Gill shows himself to be elaborately and unstoppably in love with haiku, with fly-ku, with the Japanese language, with (possibly) flies, and, most of all, getting the message out.

You and I may think there isn't that much to be said about flies and poetry, much less verse on murdering or tolerating them --- but included here is a sizeable collection of ancient poems, including ones on the morality of swatting the little bastards, how to live with them, the use of fly-paper, sagas of weak (and dying) flies, and, incidentally, and most engagingly, the art of translating fly-ku in specific and haiku in general.

Thus this isn't just a book about those boorish creatures that alight on our meat-pie (just as we are biting down on it) but tries, and, I claim, tries successfully to prove to us that there is art in even the most base and banal of objects.

"It was old haiku that first captured my heart," Gill tells us in his Forward. Each of the poems appears in this 200+ page volume as follows:

Japanese Characters
A sounding out of the characters
A literal transliteration into English
A more poetic translation
An alternative translation, and
Commentary

An example, chosen at random, from a chapter that deals with "Winter Flies:"
winter flies
sick, he embraces me
very gently

winter flies
sick, we still have
gentle sex

a winter fly
sick, I am gently
screwed.

Then Gill's parse: "When it comes to sex, English is a real problem. It lacks a decent verb. Forgive the last reading, but it reads nicely, I think."

Or this, on "Living with Flies,"

good times:
one more fly, land!
on my rice.

This is followed by six alternative translations, including

times are good!
i welcome yet another
fly to my table

a good year, this!
come join us for dinner
one more fly

prosperity's here
our food can take another
fly with cheer!

Some might think this whole treatise might be gilding the lily, but for those with the patience, the unfolding of 600 variations on a theme, with elegant discourse, is a treat, and, at times, when the author delves into the lively back-and-forth on the internet, the past and present of haiku, or the root and uses of various Japanese words, it becomes quite jolly.

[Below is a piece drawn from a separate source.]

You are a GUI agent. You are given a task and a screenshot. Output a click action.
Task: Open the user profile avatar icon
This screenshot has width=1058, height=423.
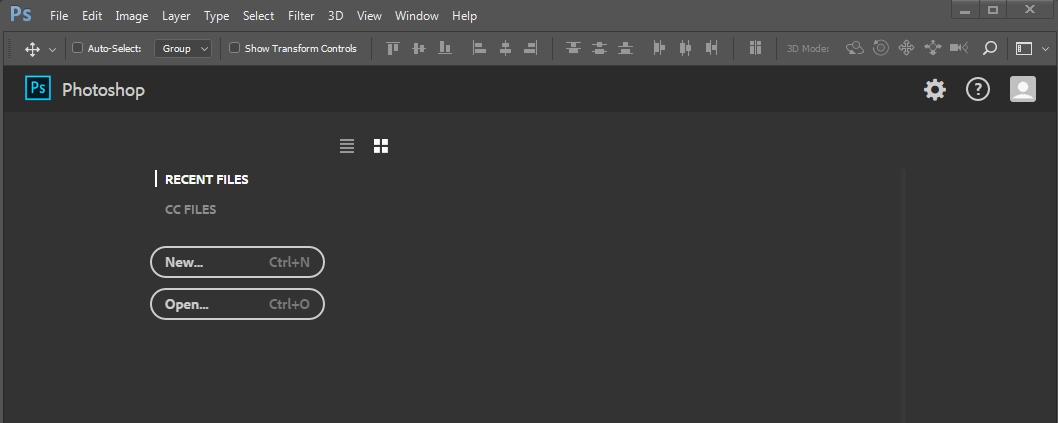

The poems give the author a chance to show his considerable knowledge: "spring wind/guarding our foyer/one fly" leads him to a discussion of Japanese housing. For instance, that all homes, no matter how poor, have a foyer, because it is there one carries out the tradition of taking off your shoes before entering another's house, and the shoes "must have a covered place to wait for their owner."

    Traditional farm houses need it to store tools and small amounts of produce, and it serves as a liminal space to discuss things with shoed members of the family, strangers and others not welcomed in. The spring wind brings living things, visitors.

"It is refreshing to see the fly as a guard rather than something to be guarded against for once."

Gill strikes us as no less than amazing. Why isn't he teaching at Yale, or the University of California, or Tokyo University? His references include no end of obscure Japanese lore, plus quotes and notes from such artists as Clare, Lovelace, Steinbeck, Dumont, Verdi, Satie, Blythe, Shakespeare, Emily Dickinson.

And just to prove he isn't blind to the diverse world of creatures, Gill sent along another hefty volume on haiku. Subject? Sea Cucumbers. It's even fatter (and possibly more fun) than flies, weighing in at slightly less than 500 pages.

Text and footnotes include, but are not limited to, discussion of crab, reincarnation and karma, roasted lobsters, balls, motor oil, guns, gross movies, Freud, wet dreams, vaginas, living stones, whales, starfish, cannibalism, aesthetes, Mandarin Duck, moonshine, Spam (the canned meat), hillbillies, unpolished rice, "cherry shells," and whether "sea slug" is more accurate than "sea cucumbers."

The volume is titled, in typical Gillian fashion, Rise, Ye Sea Slugs --- 1,000 Holothurian Haiku Compiled and Translated by Robin D. Gill.